**Tasks to perform**
1/ Decide whether each statement agrees with the passage on canola oil that follows. Answer yes or no, and quote the deciding words of the passage. (a) Canola belongs to the Brassicaceae family. (b) Rapeseed oil was bred to contain higher amounts of erucic acid. (c) Dietary guidelines recommend replacing saturated fatty acids with MUFAs.
2/ Write the next part of the passage on canola oil, starting after its final sentence.

--- Start of Text passage ---

Canola oil is readily available in South Africa and especially in the Western Cape where it is grown. Canola is an edible vegetable oil that belongs to the Brassicaceae family, forming part of the rapeseed group. There are a large variety of vegetable oils containing high levels of α-linolenic acid are maize, soy, canola, linseed, grape seed, walnut and others which could improve the fatty acid profile of the processed meat products (Weiss et al., 2010). Canola oils popularity stems from the n-6 (linoleic acid) and n-3 (α-linolenic acid) fatty acid ratio of 2:1, as well as a high content of vitamin E (Akhtar, 2014). Rapeseed oil was bred to contain lower amounts of erucic acid; this breed is now called canola and is one the largest consumed vegetable oils in the world (Beriain et al., 2011). Studies about mono-unsaturated fatty acids (MUFA) are steadily increasing due to their association with improving blood lipid profiles, the mediation of blood pressure, improved insulin sensitivity and regulated glucose levels (Keys et al., 1986; Krauss et al., 2000; American Heart Association Nutrition Committee et al., 2006) with dietary guidelines recommending an increased consumption of MUFA’s replacing the saturated fatty acids (SFA) in the diet. Table 2.3 illustrates the fatty acid composition of canola oil and indicates the oils popularity due to its low SFA’s and high MUFA’s, PUFA’s and n-3 PUFA’s (α-linolenic acid) content (Hu, 2003). The direct comparison with olive oil supports the reason why it has become a popular oil as it contains 7.4% saturated fatty acid (SFA), 28.1% poly-unsaturated fatty acid (PUFA) and 63.3% mono-poly-unsaturated fatty acids (MUFA) (USDA, 16/07/2014).

--- End of Text passage ---
--- Start of Dataset excerpt ---

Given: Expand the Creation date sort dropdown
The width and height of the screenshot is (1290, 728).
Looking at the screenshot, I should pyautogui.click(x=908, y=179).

--- End of Dataset excerpt ---

**Results for the exercise**
1/
(a) Yes: "Canola is an edible vegetable oil that belongs to the Brassicaceae family"
(b) No: "Rapeseed oil was bred to contain lower amounts of erucic acid"
(c) Yes: "dietary guidelines recommending an increased consumption of MUFA’s replacing the saturated fatty acids (SFA) in the diet"

2/
Table 2.3 Summarized comparison of the fatty acid contents between canola and olive oil

kJ Total fat (g) SFA (g) MUFA (g) PUFA (g) n-6 PUFA (g) n-3 PUFA (g) Canola 3 699 100 7.4 63.3 28.1 19.0 9.1 Olive 3 699 100 13.8 73.0 10.5 9.8 0.7

*Source: USDA National Nutrient Database for Standard Reference. United States Department of Agriculture Website (http://www.nal.usda.gov/fnic/foodcomp/search/). 16/07/2014.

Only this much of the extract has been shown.